On Tuesday, Capt. Morgan Douglas told The Times that the report speaks for itself. He declined further comment.
Sail ends in tragedy
Alabama had left her Vineyard Haven mooring late Friday morning for a day's sail. She was about one hour into her sail, carrying 45 passengers and nine crewmembers, including two trainees and four deckhands.
Benjamin Sutherland, called Bennie, had graduated in June from Concord Carlisle High School. He was taking a year off after high school "to explore life," according to his family.
Alabama was east of West Chop at about 11:30 am, when Mr.

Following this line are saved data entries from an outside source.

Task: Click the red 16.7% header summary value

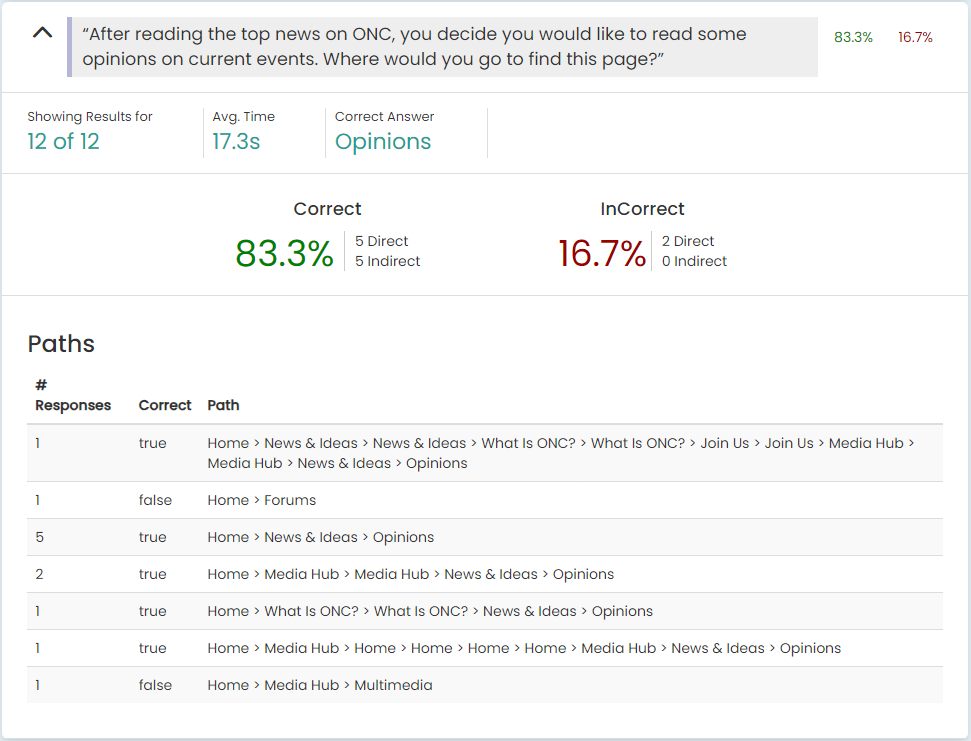Action: (915, 37)
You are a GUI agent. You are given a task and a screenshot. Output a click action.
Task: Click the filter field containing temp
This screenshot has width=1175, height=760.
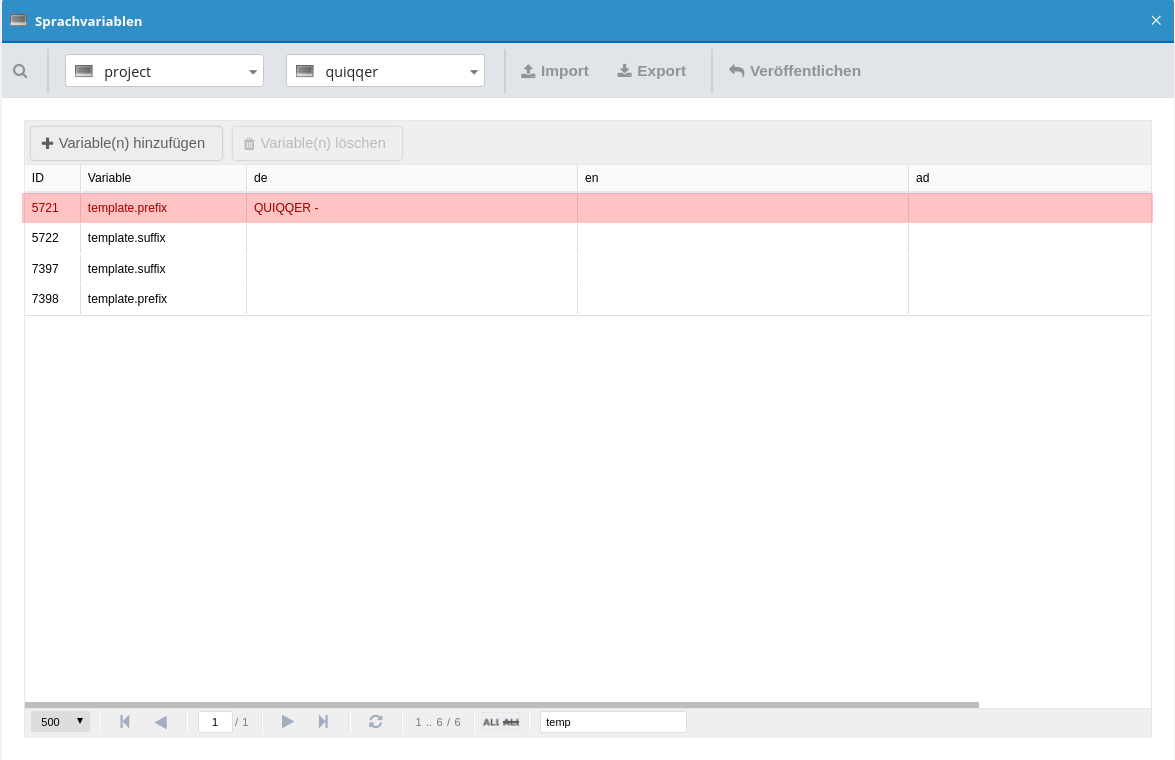(x=612, y=722)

Sutherland lost his grip on the spring stay and fell to the deck.
Tisbury harbormaster Jay Wilbur met town emergency personnel at the Owen Park Town Dock and transported them to Alabama, which was under power and returning to the harbor. Mr. Sutherland had suffered severe trauma and related injuries and was in cardiac arrest when the EMTs arrived on the scene. A Coast Guard 41-footer arrived from Woods Hole, took Mr. Sutherland aboard, and transported him to the Owen Park dock, where the Tisbury ambulance waited. He was taken to Martha's Vineyard Hospital, where he was pronounced dead.
According to the report, it was not unusual for crewmembers to climb the rigging or cross the spring stay. However, it was not normally done while the vessel was underway.

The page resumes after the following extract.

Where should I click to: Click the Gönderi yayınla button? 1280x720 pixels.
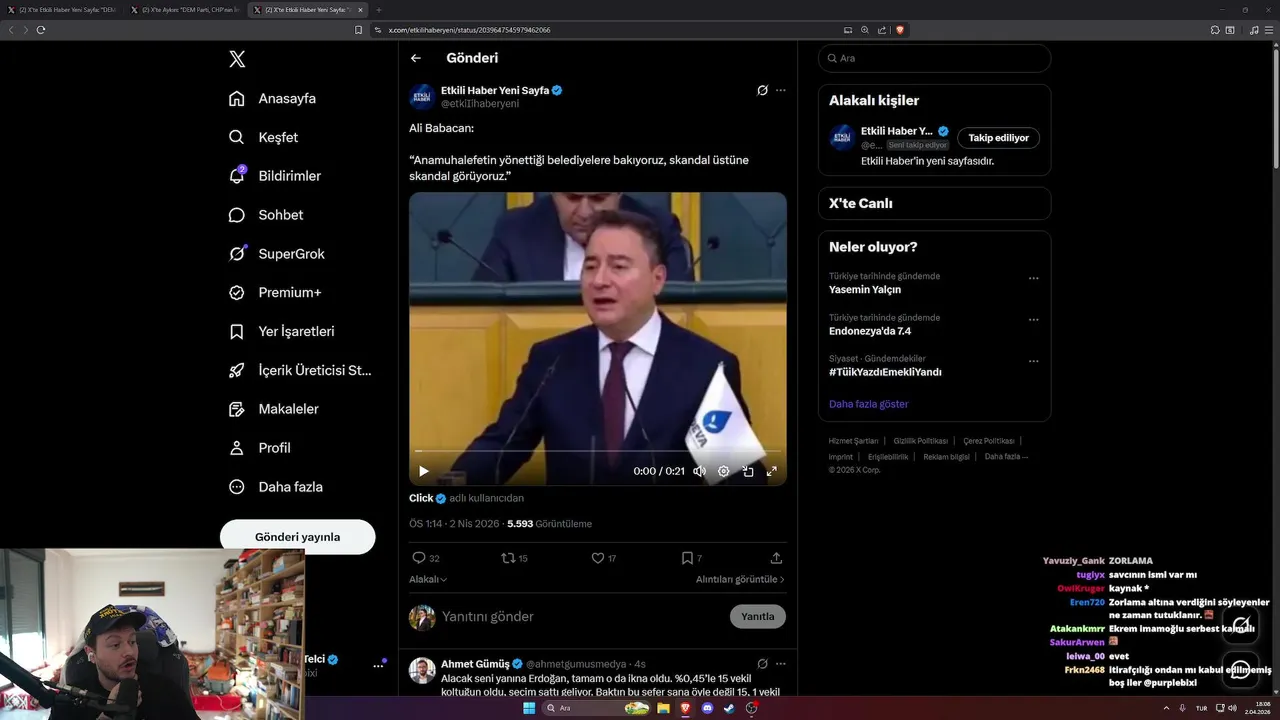coord(297,537)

Crew training was "on the job training" with no written guidelines or procedures. "Crewmembers received initial indoctrination and any additional training required to demonstrate satisfactory comfort and proficiency level regarding going aloft," said the report
At the time of the accident, Mr. Sutherland was not wearing any type of safety harness. The investigation revealed that the wearing of safety harnesses was not recommended or mandated by company policy or regulations, and safety harnesses were not carried aboard.
The report's conclusion addresses an issue that provokes some debate within the sailing community. "Controlling the [Alabama's] sails while underway can be done from the main deck, although occasionally personnel may be required to go aloft to address problematic situations with rigging and sails. The use of mandated harnesses and other fall arresting equipment aloft is a subject of contention amongst sailing vessels, and is regarded by some as a hindrance and safety hazard."

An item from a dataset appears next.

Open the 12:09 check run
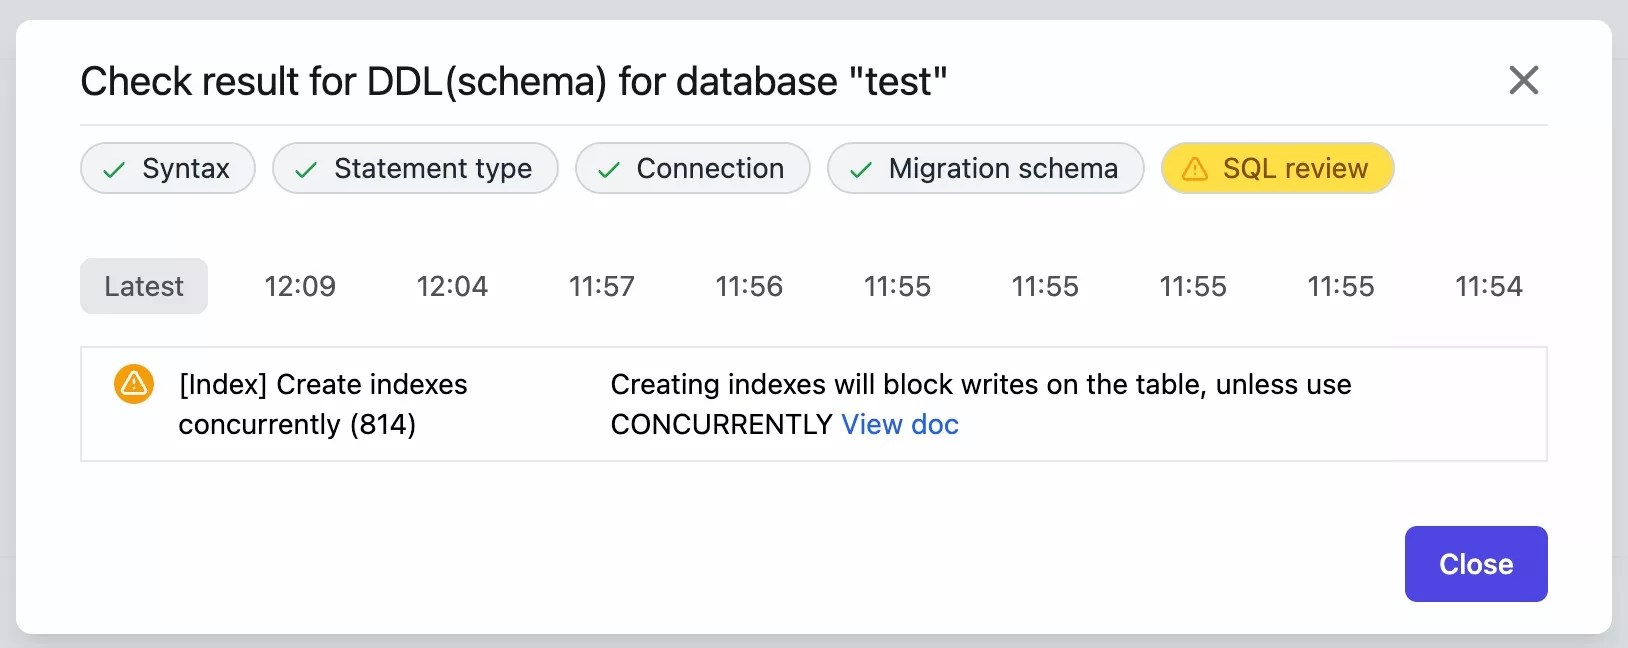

Included among the report's notations by Coast Guard officials who reviewed the accident is the view that no new regulations are needed.
"While we acknowledge the risks taken by deckhands going aloft on small sailing passenger vessels, especially if done without use of a safety harness or other fall protection gear, we do not believe the addition of new regulatory requirements is justified by this incident. First, a review of accident data from 1991 - 2007 found that this is the only documented incident of a crewmember falling from the rigging on a small sailing passenger vessel during that time period. Second, regulations are intended to prescribe requirements to be followed during normal vessel operations or during emergency situations. In this incident, the crewmember who went aloft did so for reasons outside of those associated with normal/emergency vessel operations. While we do not believe that new regulations are justified, we do believe that it would be beneficial to crew safety on small sailing passenger vessels to highlight the dangers of going aloft on these vessels without fall protection gear. For this reason we will publish a safety advisory relating to the use of fall protection gear aboard sailing vessels."